On a day exploring the city, I discovered there was more to Phuket than the rumors of crazy parties. Myself and a group of girls took up an offer for a ride from a Thai man while walking around. Expecting a tuk tuk, we were surprised when he led us to a pickup truck and motioned for us to climb in the truck bed. Not to be discouraged, I happily climbed in and found myself clinging to the side for dear life for the rest of the day. We saw some of the beautiful beaches that surrounded the area and bit our nails on the drive up steep mountain roads to see the Big Buddha Temple.
The temple is still under construction, but the view is breath taking. Despite its unfinished status, many tourists make this a must-see while in Phuket and I was happy to find myself among them. While in beach mode, I was wearing a tank top. Luckily, the temple had shawls and sarongs that they offer to tourists who were not appropriately dressed.
There was a building at the entrance that acted as a museum/ souvenir shop. It was in this building that my dream finally came true – I got to talk to a monk! While there are plenty of monks in Uttaradit, I’m very hesitant to approach them. From what I’ve gathered, monks are not allowed much interaction with women, this is in order to avoid temptation. For example, if I wanted to give a donation or anything to a monk, I could not hand it to him directly. I would have to place it next to him or, if he offered one, in a cloth that he is holding. In addition to that, Uttaradit has very few English speakers and I’m not yet confident enough in my Thai to attempt a conversation with a monk. So I was ecstatic to see a monk meeting with visitors.

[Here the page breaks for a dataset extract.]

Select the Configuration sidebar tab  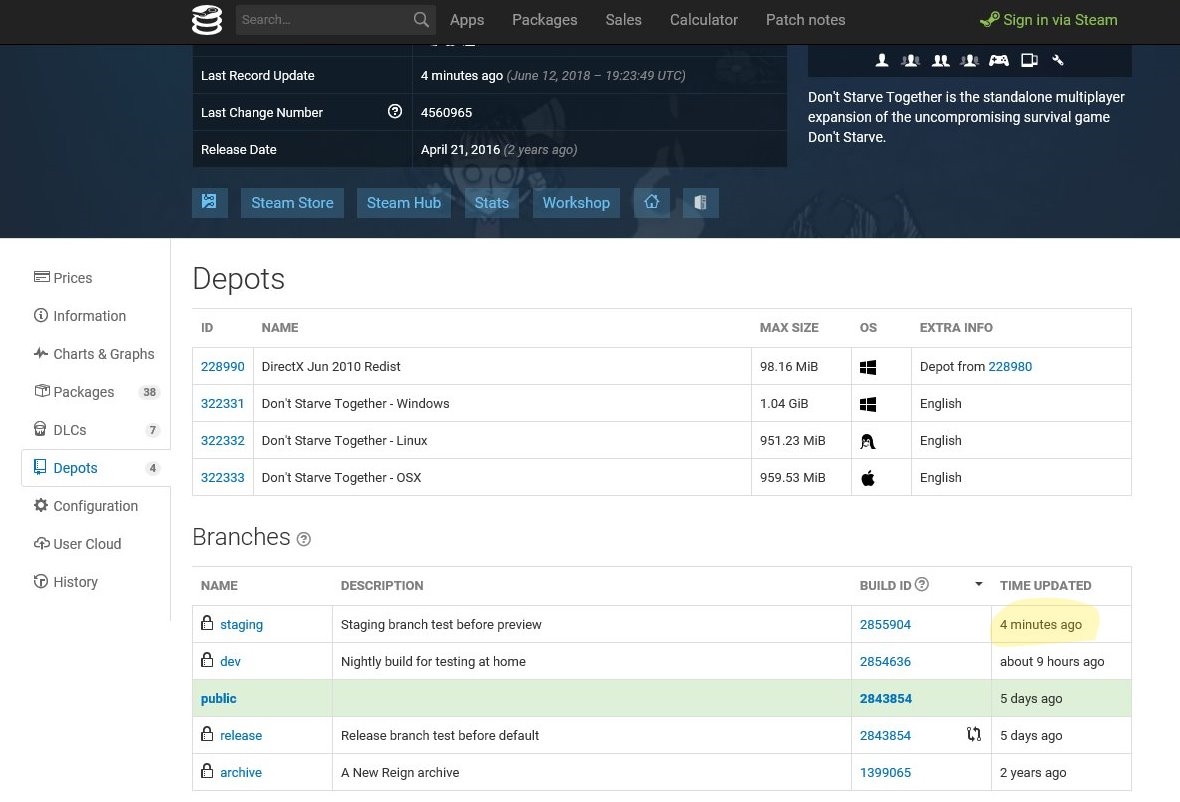tap(95, 506)
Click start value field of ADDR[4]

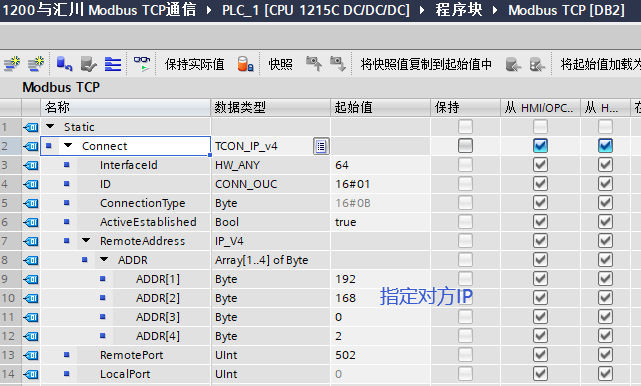380,336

After a few minutes of pacing I worked up the courage to go and talk to him. This required removing my shoes and sitting appropriately on my legs. It is considered an insult for the bottoms of your feet to face someone, especially a representation of Buddha. I got to speak with the monk, and he was just as happy to have an opportunity to practice his English. Then, he gave me a bracelet that they make at the temple and gave me a blessing for good luck. If getting a blessing from a monk doesn’t make your day then I don’t know what will!